Gute Personalarbeit erfordert direkten Austausch
„Human Resource Management ist im Grunde Beziehungsmanagement“, sagt Gluding. „Und gute Personalarbeit geht nur im direkten Austausch mit den Mitarbeitern. Der Austausch kann natürlich über eine gewisse Zeit auch digital erfolgen, aber im Grunde erfährt man mehr über aktuelle Stimmungen und Probleme, wenn man physisch anwesend und als Ansprechpartner auch mal spontan zwischen Tür und Angel verfügbar ist. Im Homeoffice kann man gut neue Konzepte ausarbeiten und operative Routinearbeiten erledigen. Ich bezweifle aber, dass ein gutes HR-Management nur aus dem Homeoffice heraus funktioniert.“
Laura Nagelschmidt kommt zu einem ähnlichen Schluss: „Oft ist es einfacher, zu einem Kollegen ins Büro zu gehen und Dinge durchzusprechen. So lassen sich Missverständnisse oft auch vermeiden.“ Anders dagegen in den eigenen vier Wänden: „Im Homeoffice setze ich mich montags an den Schreibtisch und spreche mit niemandem, bis das erste Meeting des Tages ansteht.“ Die Absprache mit Kollegen sowie Telefonate mit Externen seien in der Homeofficezeit definitiv schwieriger.
Für HR ist Homeoffice zwar keine dauerhafte Lösung. Doch was die restliche Belegschaft betrifft, so hat sich gezeigt, dass Remote Work nicht zu einem Einbruch an Produktivität führt, wie von vielen Unternehmen befürchtet. Laut Tanja Gluding hätten die Mitarbeiter die Arbeitsleistung im Homeoffice in gleichem Maße erbracht wie im Büro. Das Ganze lief sogar so gut, dass das Unternehmen nun neue Wege gehen möchte. „Wir arbeiten aktuell eine Mobile Office Policy aus und möchten unseren Mitarbeitern dadurch mehr Freiheit geben. Das Vertrauen in die eigene Motivation, Verantwortung, Disziplin und Selbstorganisation unserer Mitarbeiter ist gestiegen. Die Sichtweise hat sich durch die Krise verändert.“ Die „Zwangsdigitalisierung“ war laut Gluding „der letzte Schubs“, um zu erkennen, dass Homeoffice gut funktioniere.

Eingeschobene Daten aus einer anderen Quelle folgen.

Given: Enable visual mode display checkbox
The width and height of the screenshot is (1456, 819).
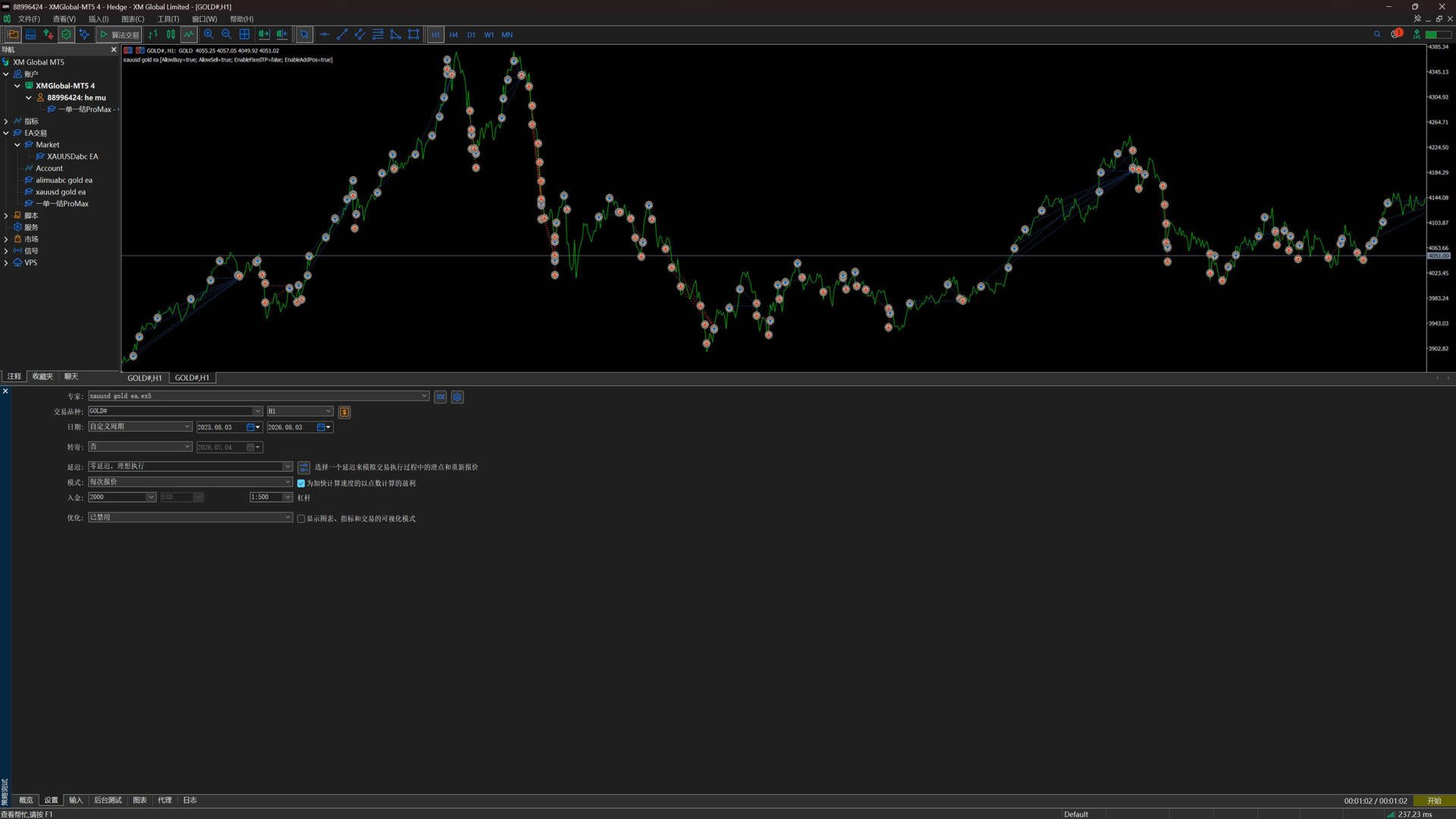Looking at the screenshot, I should [301, 519].
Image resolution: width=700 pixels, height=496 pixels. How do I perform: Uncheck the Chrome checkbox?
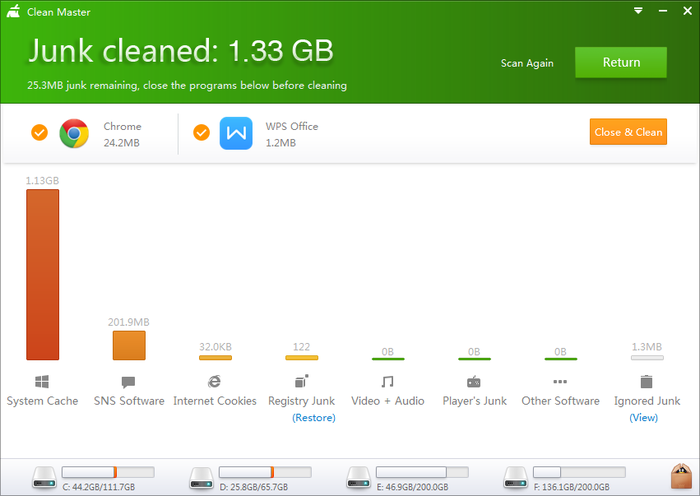point(40,133)
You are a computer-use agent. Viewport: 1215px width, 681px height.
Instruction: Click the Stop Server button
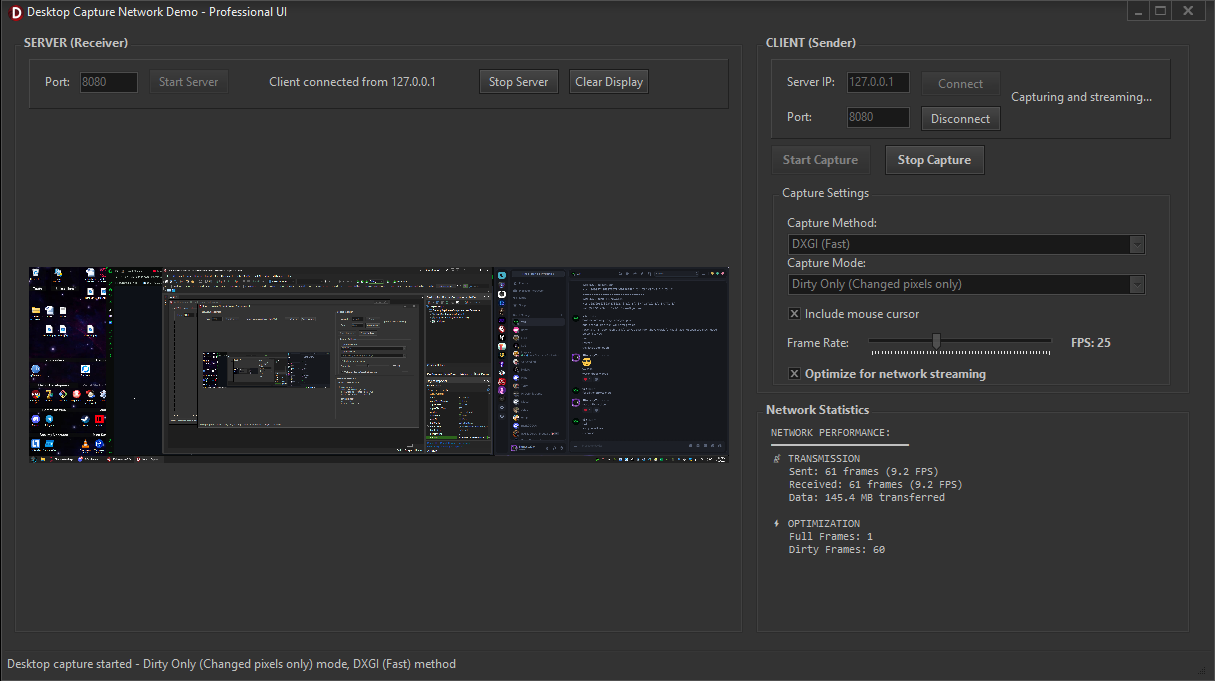[518, 82]
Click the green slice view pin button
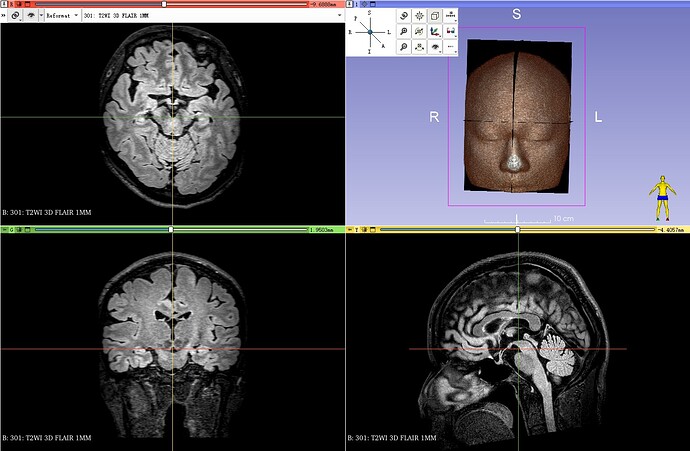The width and height of the screenshot is (690, 451). [4, 229]
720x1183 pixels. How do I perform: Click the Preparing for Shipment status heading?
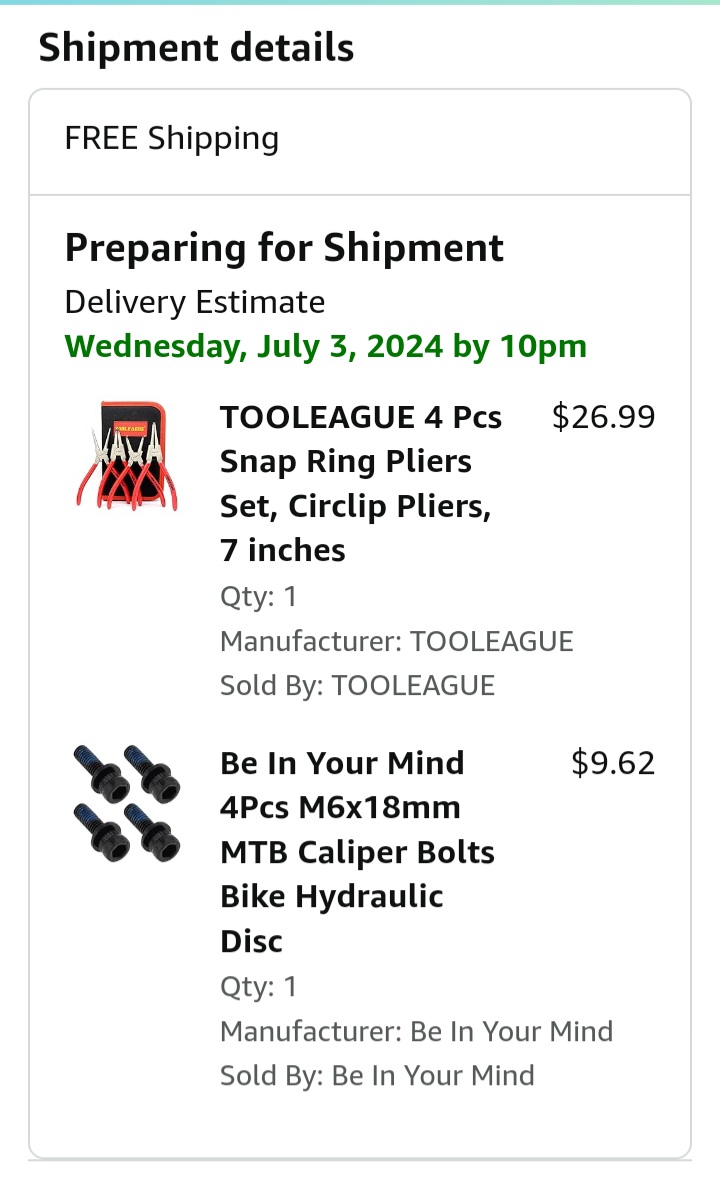coord(284,247)
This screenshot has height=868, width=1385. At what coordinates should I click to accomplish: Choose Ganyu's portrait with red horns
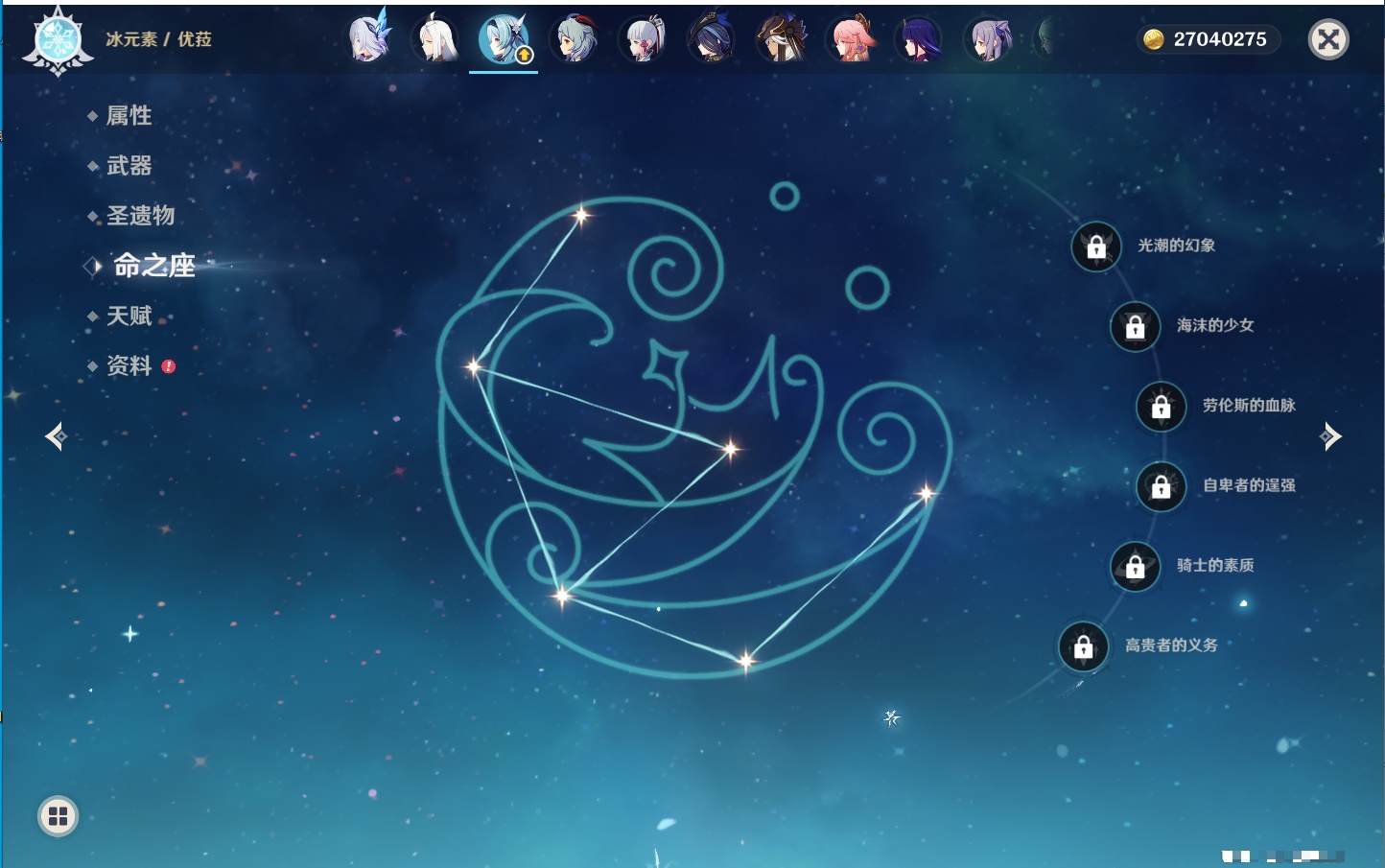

Doch selbst wenn das Vertrauen in die Mitarbeiter nun steigt, ist Homeoffice in manchen Branchen nicht ohne Weiteres umsetzbar. So etwa bei Troy Chemie. „Wir haben Labore und Produktionsstandorte. Die verschiedenen Abteilungen arbeiten eng zusammen. Nur online zusammen zu arbeiten funktioniert auf Dauer nicht“, sagt Laura Nagelschmidt.
Fazit
In allen drei Fällen konnten die HR-Abteilungen, aber auch die Unternehmen insgesamt, ihre Belegschaft schnell und einigermaßen friktionsfrei ins Homeoffice „auslagern“. Manche Bereiche, wie etwa das Onboarding, funktionieren aus dem Homeoffice naturgemäß suboptimal – Personaler möchten den neuen Mitarbeitern direkt in die Augen schauen. Dennoch hat die Corona-Krise mit einem Vorurteil aufgeräumt: dass Mitarbeiter im Homeoffice unproduktiver sind. Wo Remote Work möglich ist, wird die Arbeit erledigt. Ob nun Zuhause oder im Büro.